Coming back to present day and the time of writing this article, news has spread of how Bowie, in the knowledge of being diagnosed with liver cancer, kept working and intended the recently released album ‘Blackstar’ to be his swansong. With quite a few lines revolving around his impending death, the album serves as a final goodbye to his listeners, acting as further proof of his indomitable spirit and passion towards his craft. I sit here now, struggling to define the man who unlocked the door to a never-ending road and asked one to be as mad as possible, as deviant as imaginable. I ask – Can one define the man who bore testimony to the fact that if one stands for what one strongly believes in, there remains no need to defend oneself? Should one even need to? If you ask me, all I will say on the matter is that the legacy Bowie left behind is a supernova of infinite eccentricities giving birth to a million stars shooting themselves in every possible direction, leaving behind a trail of dust, that will go on to enlighten the lives of those it touches.

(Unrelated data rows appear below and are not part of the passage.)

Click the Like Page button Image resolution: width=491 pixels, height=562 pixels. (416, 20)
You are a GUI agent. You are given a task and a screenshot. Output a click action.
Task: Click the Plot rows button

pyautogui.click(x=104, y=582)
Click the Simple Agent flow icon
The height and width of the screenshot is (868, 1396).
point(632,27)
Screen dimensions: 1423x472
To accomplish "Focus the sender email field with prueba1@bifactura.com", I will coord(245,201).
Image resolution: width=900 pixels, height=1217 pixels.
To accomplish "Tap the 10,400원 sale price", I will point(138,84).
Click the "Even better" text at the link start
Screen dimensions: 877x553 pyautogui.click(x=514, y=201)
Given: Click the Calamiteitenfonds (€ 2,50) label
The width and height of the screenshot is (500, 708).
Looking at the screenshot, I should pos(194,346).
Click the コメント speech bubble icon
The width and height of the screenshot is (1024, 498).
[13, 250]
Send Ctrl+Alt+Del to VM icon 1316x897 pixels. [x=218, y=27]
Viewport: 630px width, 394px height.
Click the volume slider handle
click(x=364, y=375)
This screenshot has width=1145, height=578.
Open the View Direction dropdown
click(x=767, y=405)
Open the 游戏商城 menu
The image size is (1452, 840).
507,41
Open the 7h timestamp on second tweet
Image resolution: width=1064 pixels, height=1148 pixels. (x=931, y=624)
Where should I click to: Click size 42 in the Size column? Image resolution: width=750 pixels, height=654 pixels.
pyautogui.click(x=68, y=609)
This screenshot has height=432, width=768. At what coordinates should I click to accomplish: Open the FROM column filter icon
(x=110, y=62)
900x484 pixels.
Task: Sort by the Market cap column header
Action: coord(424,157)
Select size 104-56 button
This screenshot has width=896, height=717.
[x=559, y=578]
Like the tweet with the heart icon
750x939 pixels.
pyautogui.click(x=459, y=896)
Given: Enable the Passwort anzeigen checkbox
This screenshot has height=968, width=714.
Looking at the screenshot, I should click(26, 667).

As I type these last few words, my lasting visual is that of Ziggy claiming his stage once again as he so loved to do, amidst a cheering crowd and spotlights. As he walks to the centre stage, the lights go out, casting a hollow darkness and in that moment – the silence becomes louder than the cheers. Suddenly a spotlight is cast upon the man standing tall, arching his brows and giving away a smile from the corner of his lips…and then…Ziggy plays guitar!
I leave you with a Bowie quote which perfectly sums up my feelings towards this moment –
“The truth is, of course, that there is no journey. We are arriving and departing all at the same time.”